Il rombo cresceva. poteva essere scambiato per molte cose, ma a un certo punto la nuvola di polvere all'orizzonte rese inequivocabile il fatto che la cosa stava venendo verso di loro, ad alta velocità. Non erano un esercito. Non erano una squadra. Era uno solo.

Uno solo.

L'Ecclesiaste piombò sul convoglio senza nemmeno curarsi se loro avrebbero sparato o no, sapeva che non avevano munizioni adatte a superare la sua corazza. Impattò su uno dei camion centrali con il braccio, facendolo finire a gambe all'aria, poi nel ritorno cominciò a usare anche le mitragliatrici. I suoi proiettili erano adatti. I suoi proiettili erano adatti a perforare tutto. Fermandosi e limitandosi a innaffiare di fuoco i mezzi russi ne fece esplodere tre. Poi riprese a correre e  ne ribaltò un altro. A quel punto si fermò semplicemente a osservare.

Uccidere i russi non gli interessava. Uccidere era spesso uno spreco di risorse. Aspettò che capissero che non c'era nulla da fare, li guardò scendere dai mezzi e cominciare a correre. Avrebbero fatto più danni dei soldati dispersi con una storia da raccontare che un gruppo di inutili cadaveri. In pochi minuti il convoglio era stato abbandonato da tutti, i camion erano completamente alla sua mercé.
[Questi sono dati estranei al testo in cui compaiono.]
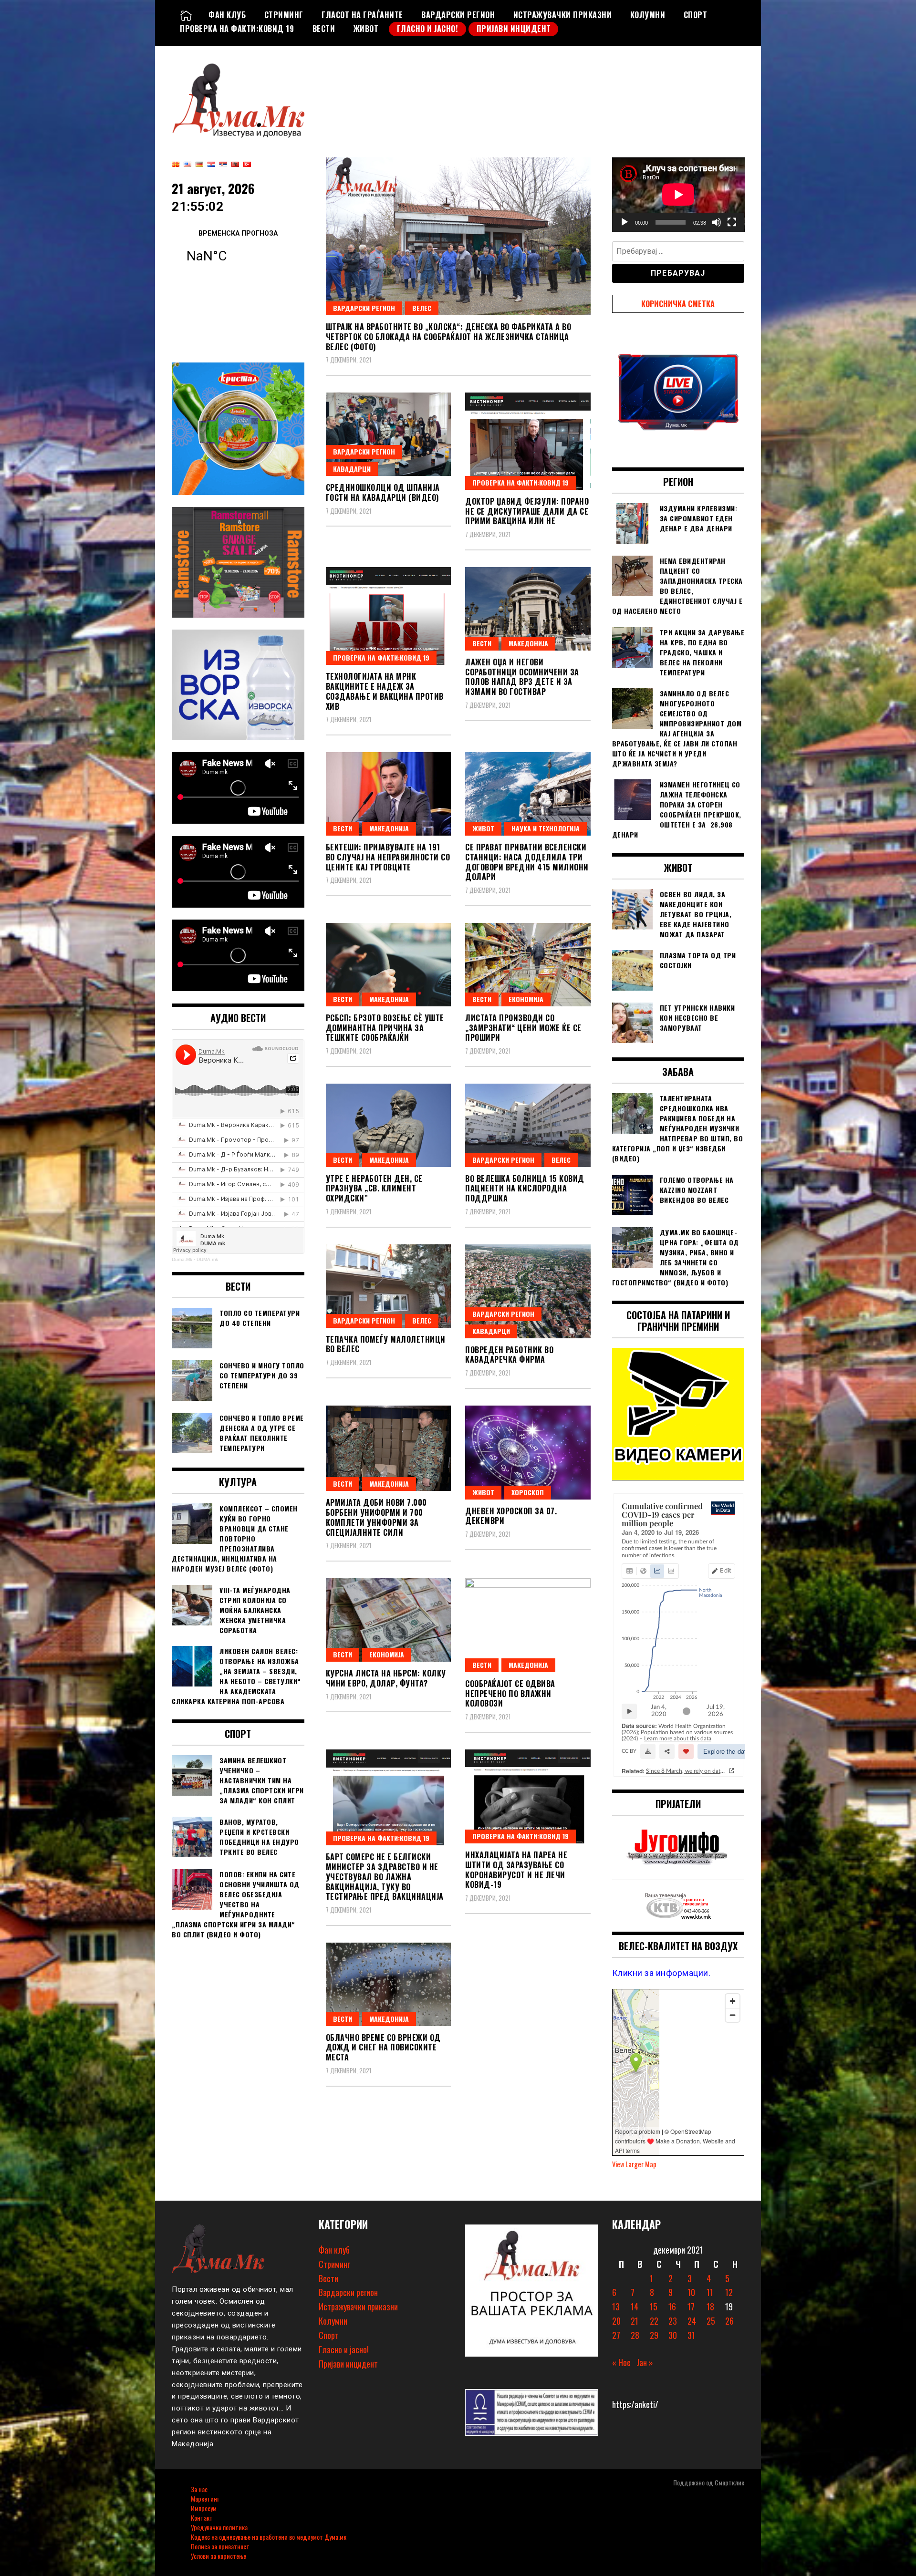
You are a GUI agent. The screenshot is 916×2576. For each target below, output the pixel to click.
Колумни (648, 15)
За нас (199, 2489)
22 (654, 2321)
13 (616, 2306)
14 (634, 2306)
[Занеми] (716, 222)
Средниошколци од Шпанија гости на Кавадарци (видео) (383, 492)
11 (710, 2292)
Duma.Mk (182, 1259)
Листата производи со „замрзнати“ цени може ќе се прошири (523, 1028)
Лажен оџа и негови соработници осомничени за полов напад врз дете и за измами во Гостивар (522, 676)
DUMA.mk (207, 1259)
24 (691, 2321)
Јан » (644, 2362)
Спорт (696, 15)
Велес (421, 308)
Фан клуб (227, 15)
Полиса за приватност (220, 2546)
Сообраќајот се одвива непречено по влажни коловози (510, 1693)
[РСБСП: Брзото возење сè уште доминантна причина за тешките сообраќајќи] (388, 964)
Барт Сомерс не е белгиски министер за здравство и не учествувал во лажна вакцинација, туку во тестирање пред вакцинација (385, 1876)
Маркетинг (205, 2498)
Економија (526, 999)
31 (691, 2335)
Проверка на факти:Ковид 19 (237, 28)
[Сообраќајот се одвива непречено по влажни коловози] (528, 1625)
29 (654, 2335)
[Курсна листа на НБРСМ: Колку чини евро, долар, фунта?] (388, 1620)
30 (672, 2335)
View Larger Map (634, 2164)
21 (634, 2321)
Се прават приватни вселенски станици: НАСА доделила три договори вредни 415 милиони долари (527, 861)
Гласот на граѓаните (362, 15)
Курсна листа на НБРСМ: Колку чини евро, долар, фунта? (386, 1678)
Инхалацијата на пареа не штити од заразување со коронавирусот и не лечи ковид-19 (516, 1869)
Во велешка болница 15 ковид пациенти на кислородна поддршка (524, 1188)
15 (653, 2306)
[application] (678, 194)
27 (616, 2335)
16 (672, 2306)
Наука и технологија (545, 828)
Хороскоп (527, 1492)
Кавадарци (352, 469)
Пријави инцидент (514, 28)
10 (691, 2292)
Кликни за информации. (661, 1973)
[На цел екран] (732, 222)
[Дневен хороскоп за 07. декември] (528, 1453)
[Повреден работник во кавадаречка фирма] (528, 1291)
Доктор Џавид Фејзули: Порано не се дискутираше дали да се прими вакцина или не (527, 511)
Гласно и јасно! (427, 28)
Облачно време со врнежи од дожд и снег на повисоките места (383, 2047)
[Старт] (624, 222)
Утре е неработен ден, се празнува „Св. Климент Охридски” (374, 1188)
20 (616, 2321)
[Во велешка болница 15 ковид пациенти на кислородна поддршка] (528, 1125)
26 (729, 2321)
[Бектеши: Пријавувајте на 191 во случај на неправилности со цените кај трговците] (388, 794)
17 (691, 2306)
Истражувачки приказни (562, 15)
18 (710, 2306)
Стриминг (283, 15)
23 (672, 2321)
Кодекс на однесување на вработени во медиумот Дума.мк (268, 2537)
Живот (366, 28)
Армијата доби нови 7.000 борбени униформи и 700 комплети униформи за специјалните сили (376, 1517)
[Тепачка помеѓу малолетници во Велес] (388, 1286)
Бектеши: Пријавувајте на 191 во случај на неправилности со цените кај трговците (388, 857)
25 (711, 2321)
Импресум (204, 2508)
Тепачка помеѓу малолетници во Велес (386, 1344)
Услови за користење (218, 2556)
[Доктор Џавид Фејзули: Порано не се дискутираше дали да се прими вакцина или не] (528, 441)
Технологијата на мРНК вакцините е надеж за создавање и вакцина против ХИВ (385, 691)
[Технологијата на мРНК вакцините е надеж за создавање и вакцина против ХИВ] (388, 616)
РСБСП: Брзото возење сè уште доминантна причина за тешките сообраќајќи (385, 1028)
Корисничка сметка (678, 304)
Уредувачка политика (219, 2527)
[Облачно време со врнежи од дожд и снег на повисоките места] (388, 1984)
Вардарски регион (458, 15)
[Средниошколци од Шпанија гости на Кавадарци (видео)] (388, 434)
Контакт (202, 2518)
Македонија (528, 643)
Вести (323, 28)
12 (729, 2292)
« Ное (621, 2362)
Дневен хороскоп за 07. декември (511, 1516)
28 (635, 2335)
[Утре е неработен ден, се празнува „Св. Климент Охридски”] (388, 1125)
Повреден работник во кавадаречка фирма (509, 1355)
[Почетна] (186, 14)
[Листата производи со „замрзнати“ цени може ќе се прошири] (528, 964)
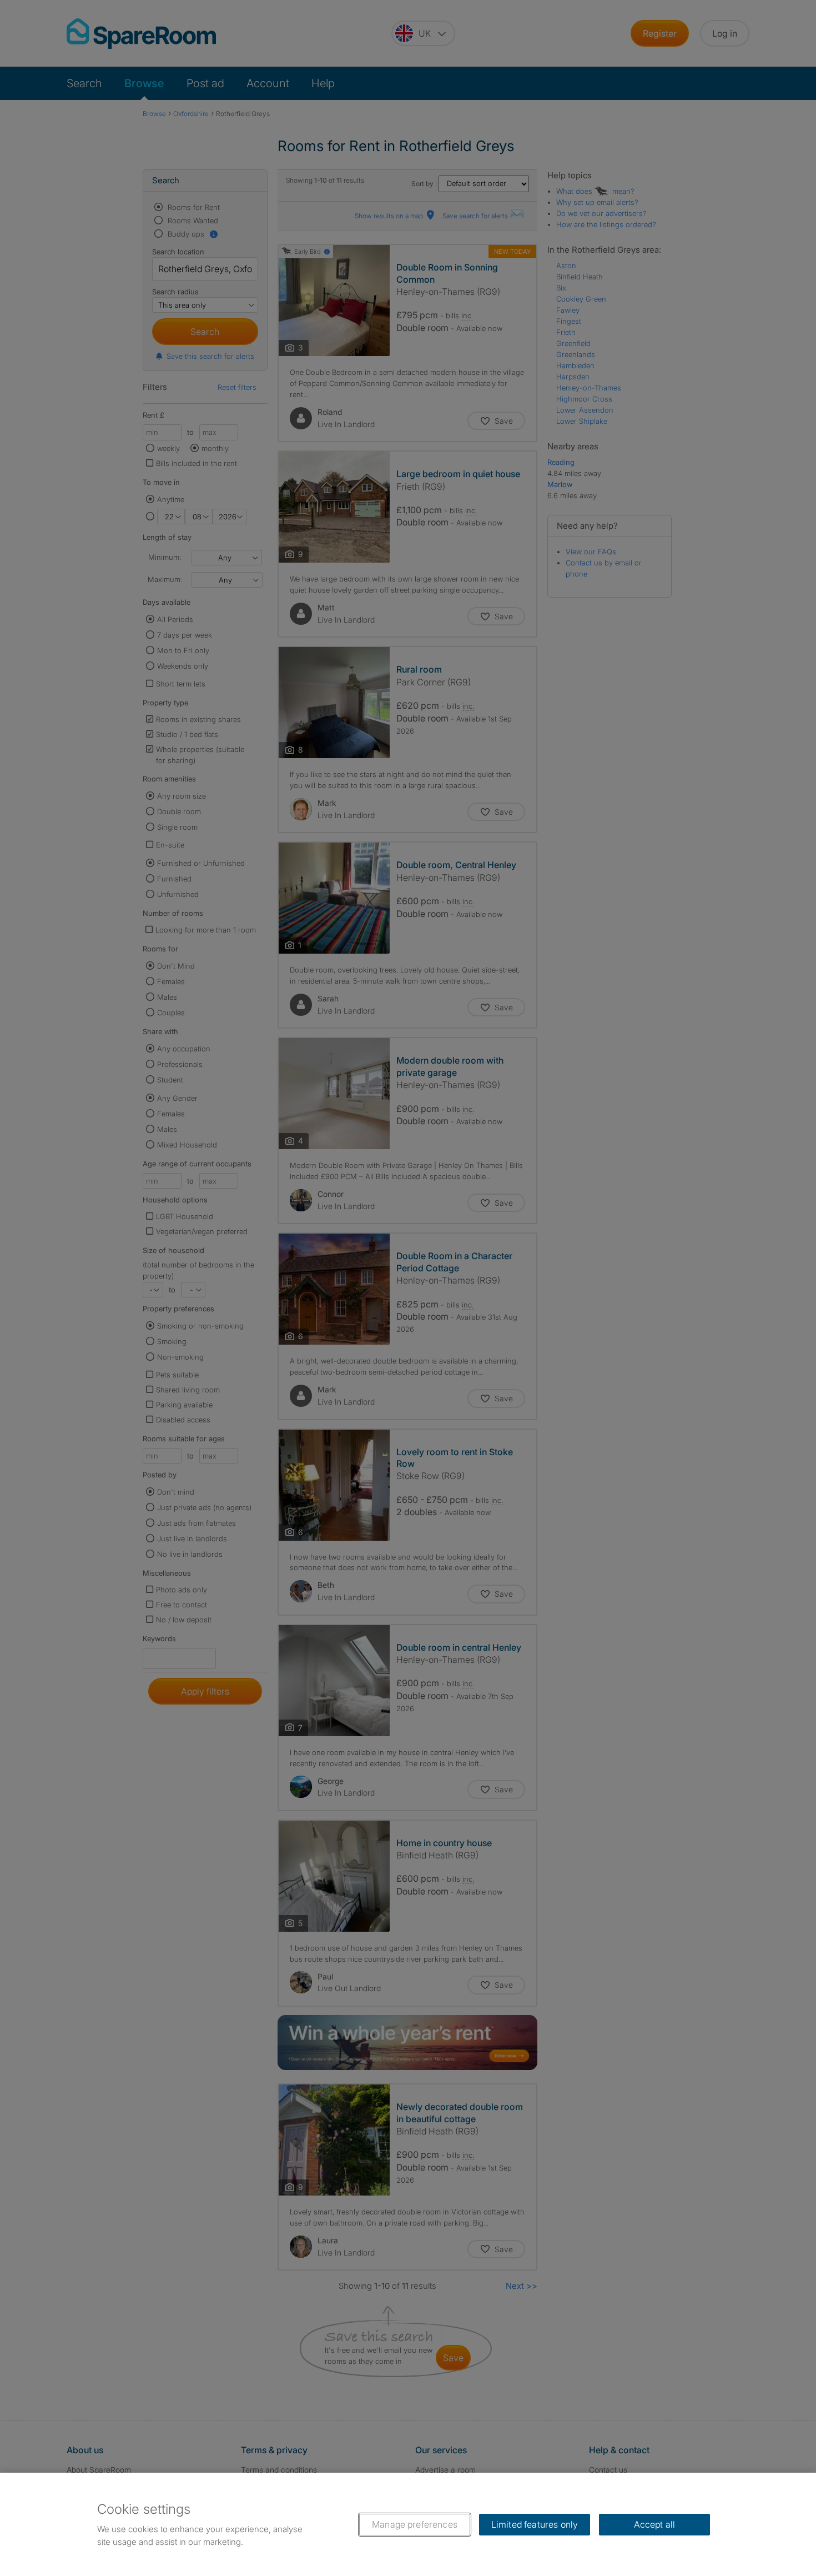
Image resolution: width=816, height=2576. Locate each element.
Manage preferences (414, 2524)
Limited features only (534, 2524)
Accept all (655, 2524)
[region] (408, 2524)
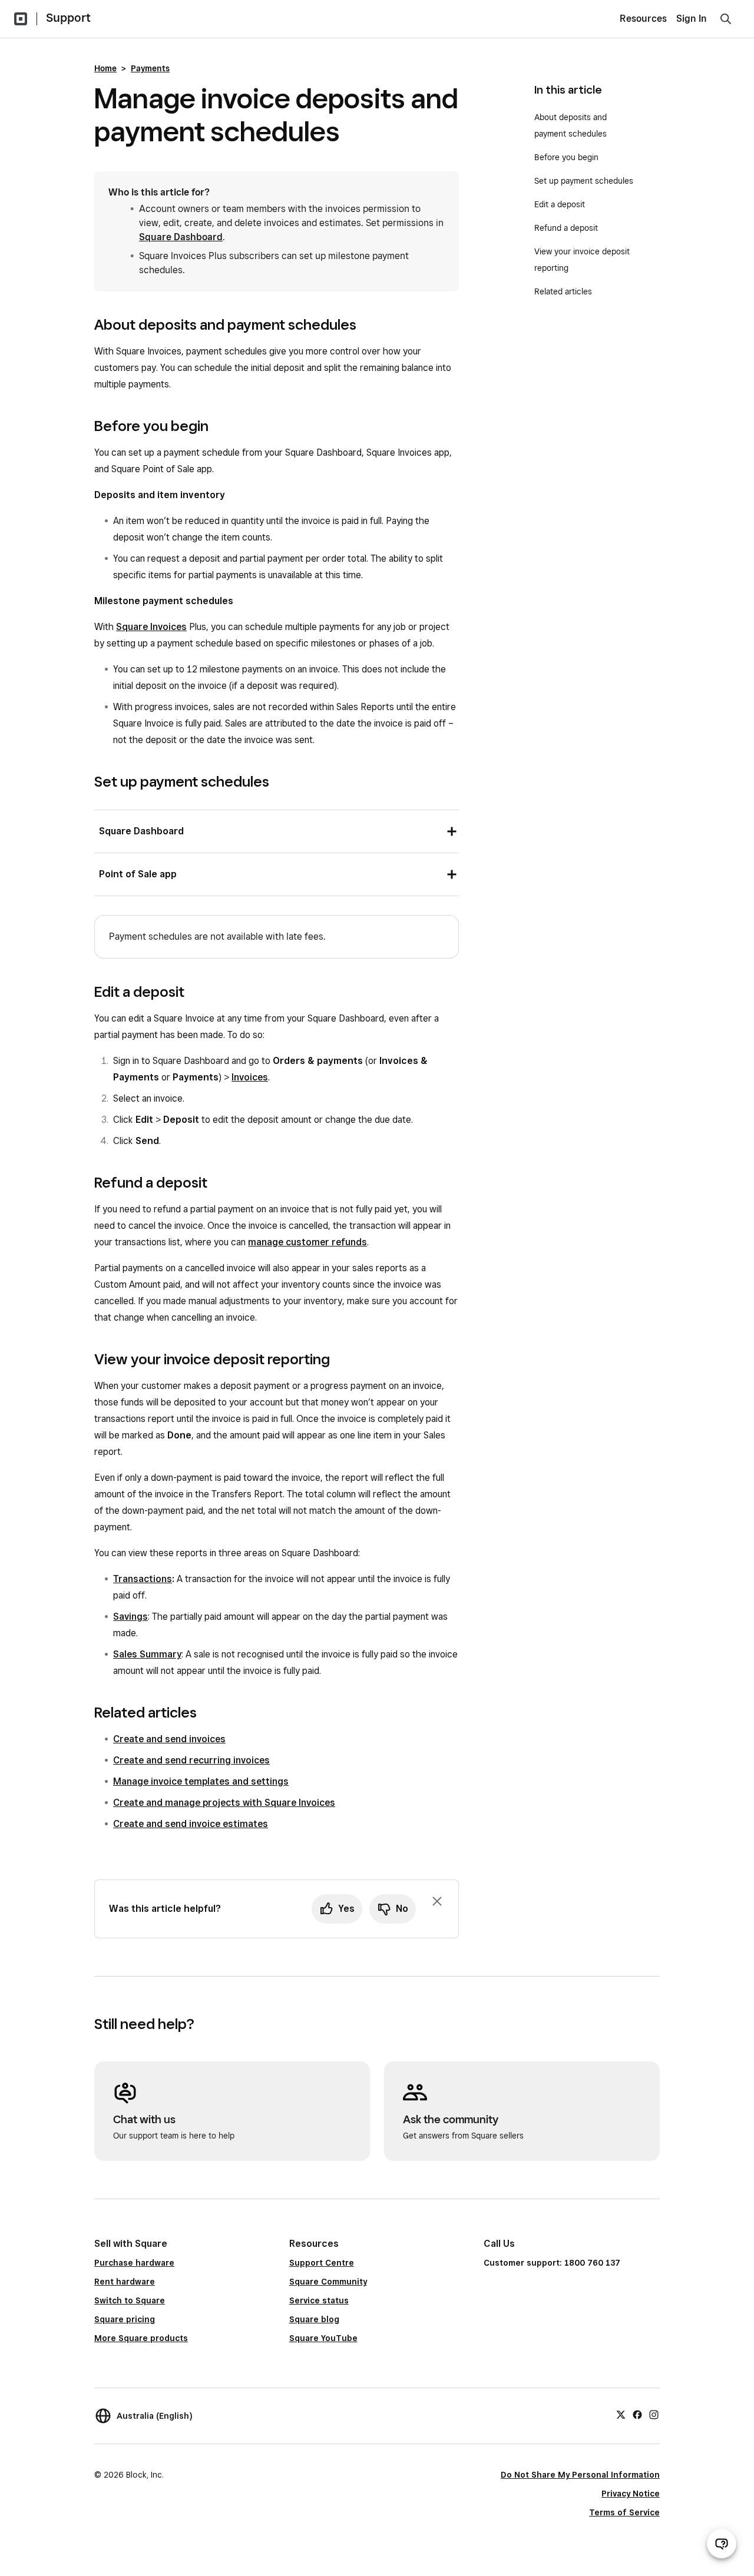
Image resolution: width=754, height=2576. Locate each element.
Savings (130, 1616)
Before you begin (567, 157)
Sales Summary (147, 1654)
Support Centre (321, 2262)
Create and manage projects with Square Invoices (224, 1802)
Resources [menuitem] (643, 18)
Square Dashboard (181, 237)
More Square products (141, 2338)
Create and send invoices (169, 1739)
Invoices (250, 1077)
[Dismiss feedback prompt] (437, 1901)
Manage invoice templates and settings (201, 1781)
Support (68, 18)
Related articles (563, 291)
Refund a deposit (566, 228)
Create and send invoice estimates (190, 1823)
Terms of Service (624, 2512)
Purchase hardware (134, 2262)
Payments (150, 68)
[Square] (20, 18)
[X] (621, 2414)
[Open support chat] (721, 2543)
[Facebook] (637, 2414)
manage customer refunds (307, 1242)
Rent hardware (124, 2281)
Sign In (691, 18)
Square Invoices (151, 626)
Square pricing (124, 2319)
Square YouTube (323, 2338)
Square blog (314, 2319)
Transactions (142, 1578)
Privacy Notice (630, 2493)
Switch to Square (129, 2300)
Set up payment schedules (583, 180)
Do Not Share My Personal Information (580, 2474)
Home (105, 68)
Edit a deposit (559, 204)
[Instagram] (654, 2414)
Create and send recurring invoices (191, 1760)
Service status (319, 2300)
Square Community (328, 2281)
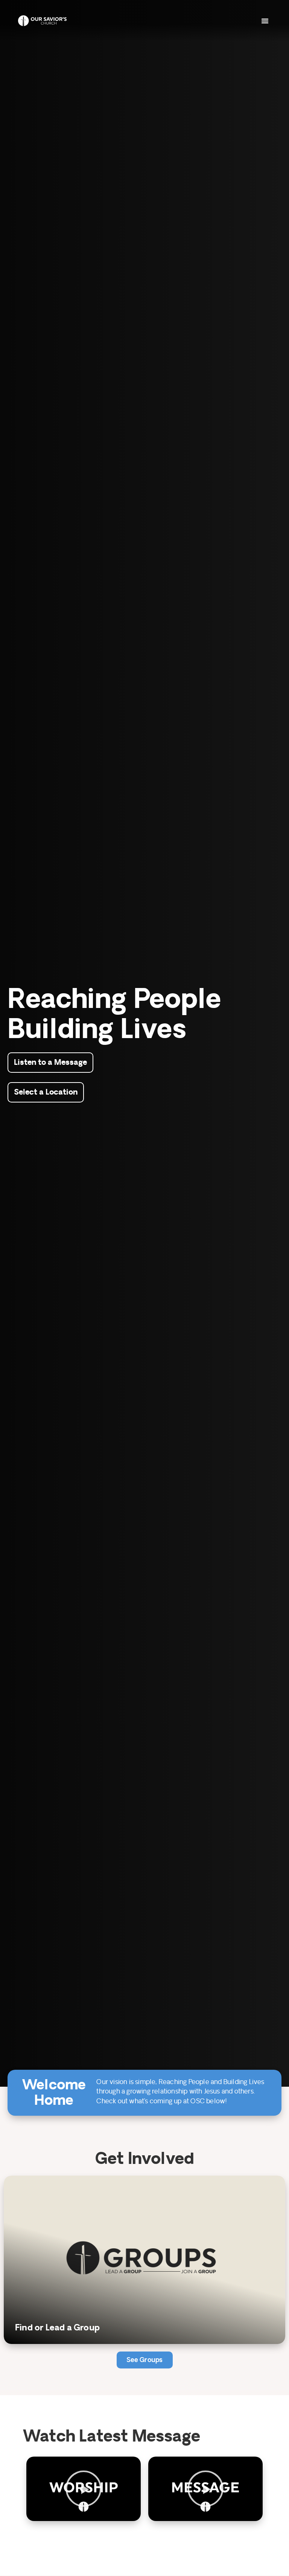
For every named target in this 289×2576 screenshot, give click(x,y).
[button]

Guglielmo Quasinotte sapeva che la sua missione sarebbe stata difficile da lì in poi, perché come tutti gli altri ora era tenuto a sopravvivere con i suoi mezzi. Decise quindi di risparmiare i proiettili e si mise meticolosamente a dilaniare tutta l'attrezzatura dei tunguska con gli artigli. Era un lavoro lungo e noioso, ma non ne era spaventato, quando ebbe finito intorno a lui era un cimitero di relitti di ferro. Qualcuno, passando di lì, avrebbe inventato delle storie su quello che era successo.

Quella stupida incursione gli fece capire quanto aveva sofferto, a bordo della maledetta aeronave, lontano dall'azione. L'adrenalina della battaglia, anche di una battaglia così semplice, lo aveva come risvegliato. Era stata considerata l'unica opzione possibile per un compito del genere, perché non potevano mandare una squadra, sarebbe stata troppo lenta, e avevano bisogno di qualcuno che potesse sopravvivere anche da solo.

Sopravvivere da solo era la sua specialità.

Controllando la rotta nelle ottiche iniziò a marciare per raggiungere il generale Santaroche.